The purpose of this study is to assess whether mutual funds’ risk taking is driven by past performance. Emerging from the risk taking incentives caused by the asymmetric relationship between fund’s return and new flows of capital into the fund, this risk taking behavior reveals information on possible agency problems between investors and fund managers. Two different measures of risk, excess volatility over benchmark and tracking error, are employed to identify the different ways the manager can tilt the risk level of the fund. The study also distinguishes between the varying incentives between bull and bear years, thus providing more information on the behavior of mutual fund managers.

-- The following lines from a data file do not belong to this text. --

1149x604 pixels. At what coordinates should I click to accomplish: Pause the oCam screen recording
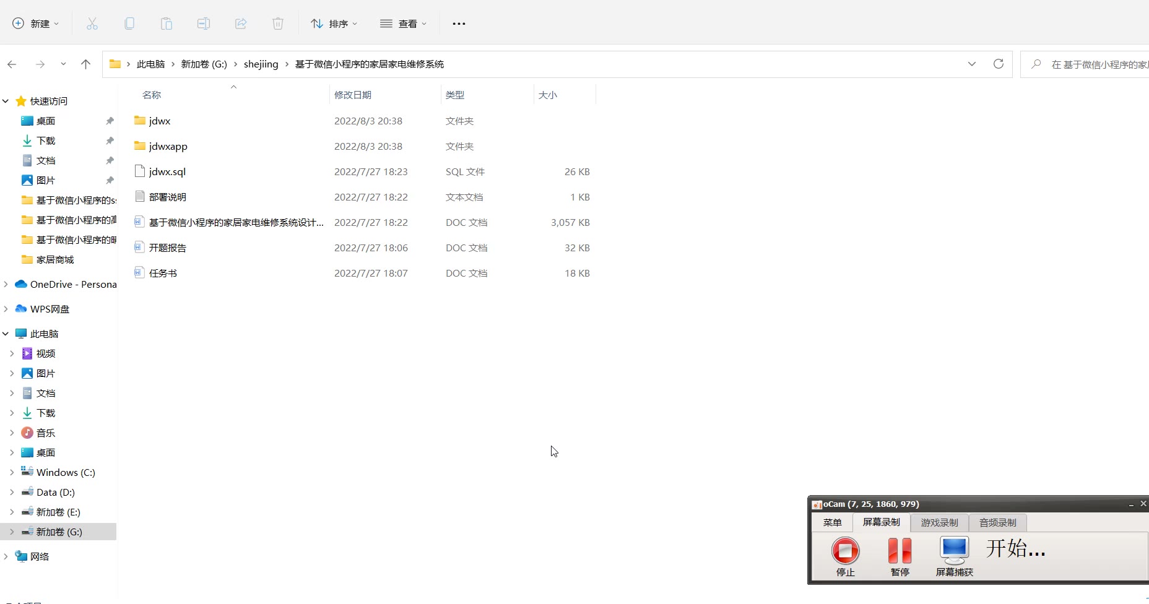pyautogui.click(x=900, y=555)
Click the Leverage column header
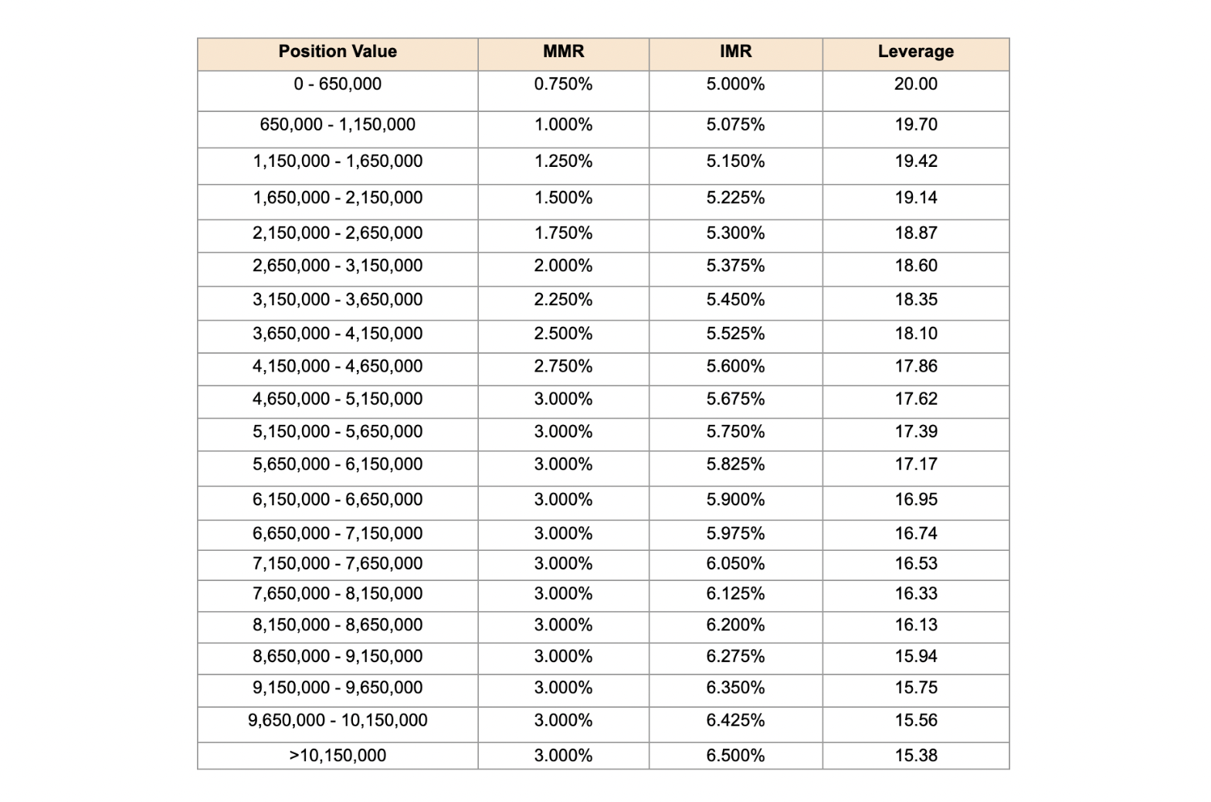Image resolution: width=1211 pixels, height=802 pixels. click(x=915, y=52)
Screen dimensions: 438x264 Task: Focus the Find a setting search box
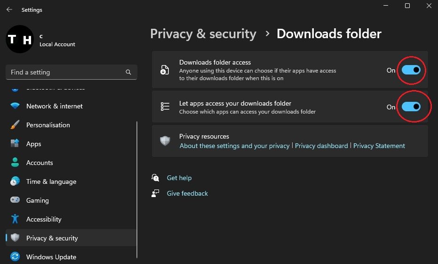click(x=66, y=73)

By employing several fund-specific characteristics, such as mutual fund size and age, this thesis studies the ways in which these characteristic affect performance-driven risk taking. Additionally, differences in behavior between funds managed by banks and non-banks are examined, as these can partially be seen as two different markets in Finland.

DATA

The data set of the study consists of all actively managed Finnish equity mutual funds between 2002 and 2009. The data cover also discontinued funds, thus mainly avoiding the problem of survivorship bias. The data are in daily frequency and hold additional information on several fund-specific characteristics. Furthermore, data on several benchmark indices for different equity markets are used.

RESULTS

Mutual funds’ risk taking is positively related to their prior performance in bull years. This effect is not tied to calendar years. In bear years, no relationship between performance and subsequent risk taking is found. Several fund-specific characteristics affect the way the behavior appears among mutual funds. Using different measures of risk uncovers different ways of risk taking.